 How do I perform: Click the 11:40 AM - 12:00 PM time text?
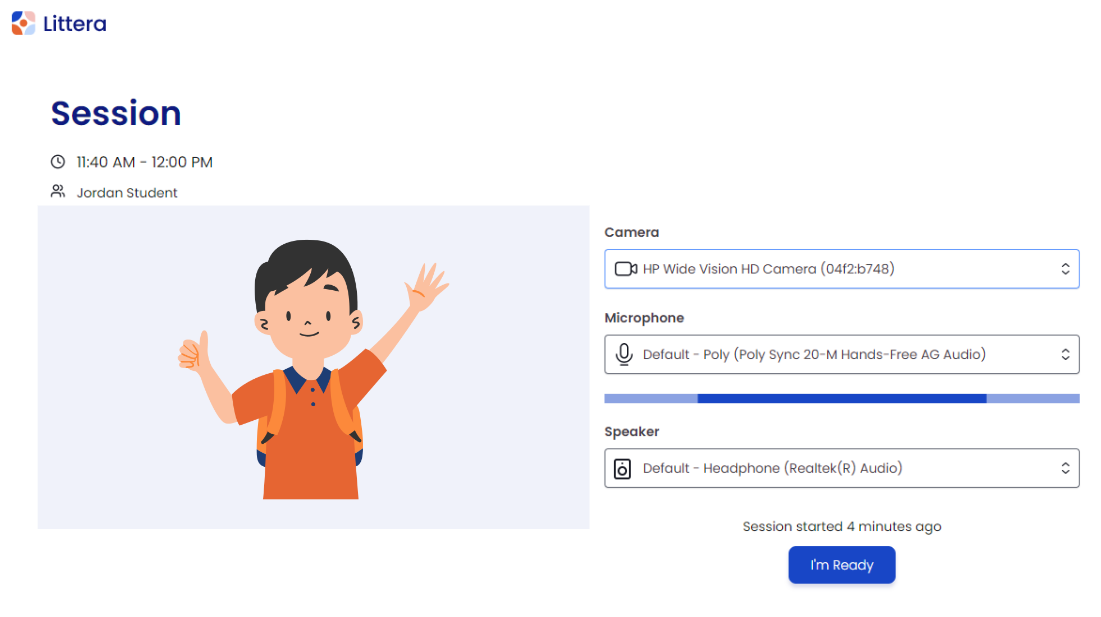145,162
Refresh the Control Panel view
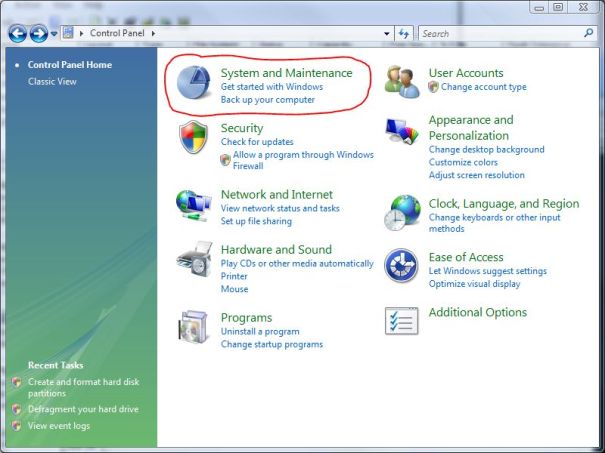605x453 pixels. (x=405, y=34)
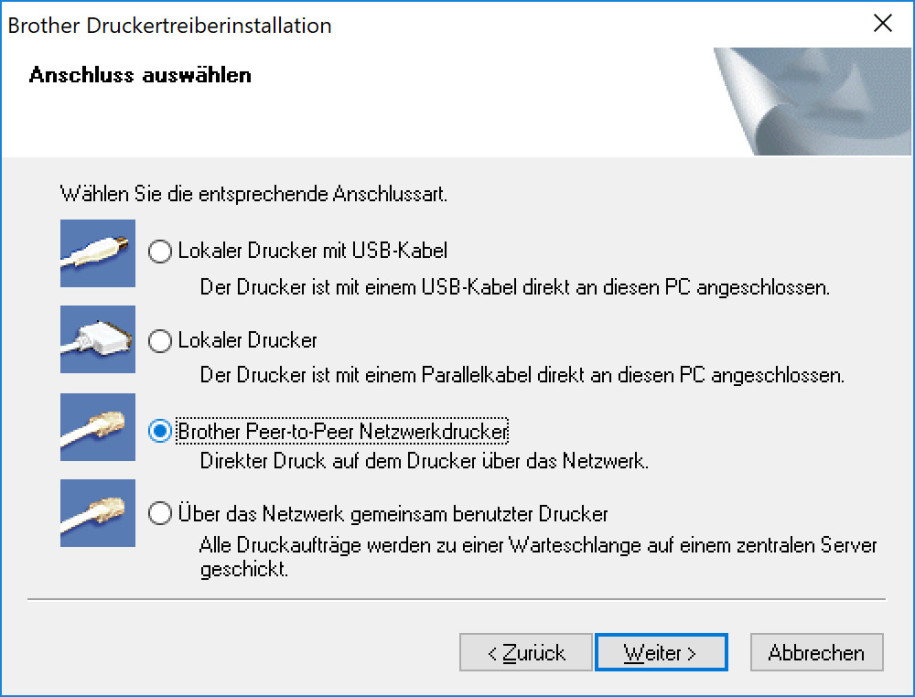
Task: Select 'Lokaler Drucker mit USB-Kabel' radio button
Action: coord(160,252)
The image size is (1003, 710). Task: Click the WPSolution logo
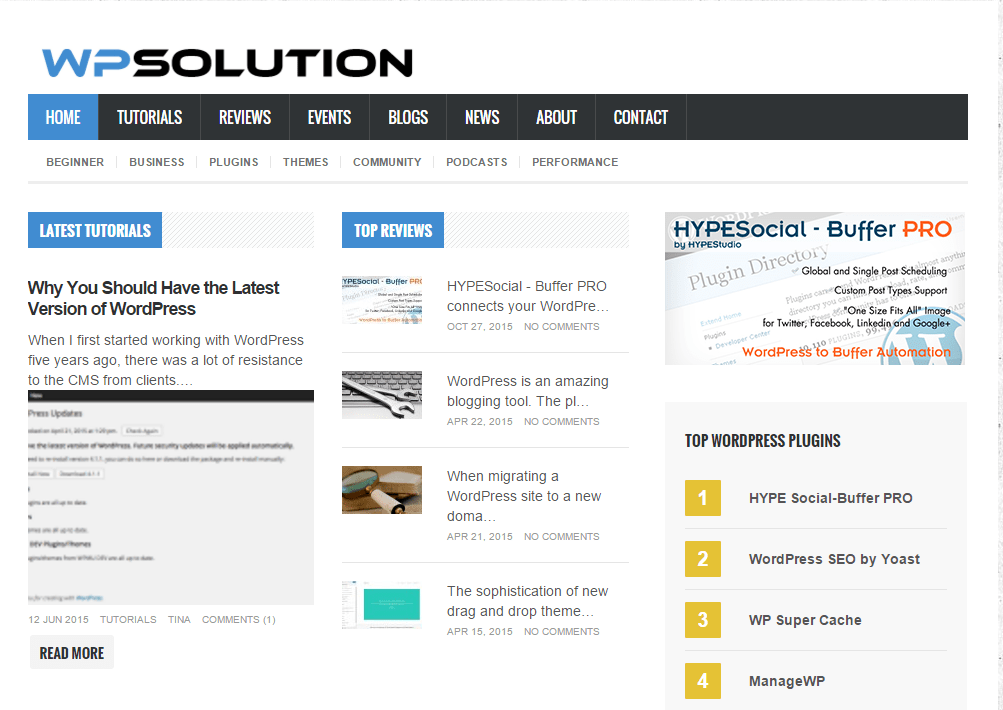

Problem to work on: Transcribe every row above word for word, leaving out the pictures.

Exercise result:
 How do I perform: Click the 11:40 AM - 12:00 PM time text?
145,162
Refresh the Control Panel view
605x453 pixels. (x=405, y=34)
Task: Select 'Lokaler Drucker mit USB-Kabel' radio button
Action: coord(160,252)
The image size is (1003, 710). Task: Click the WPSolution logo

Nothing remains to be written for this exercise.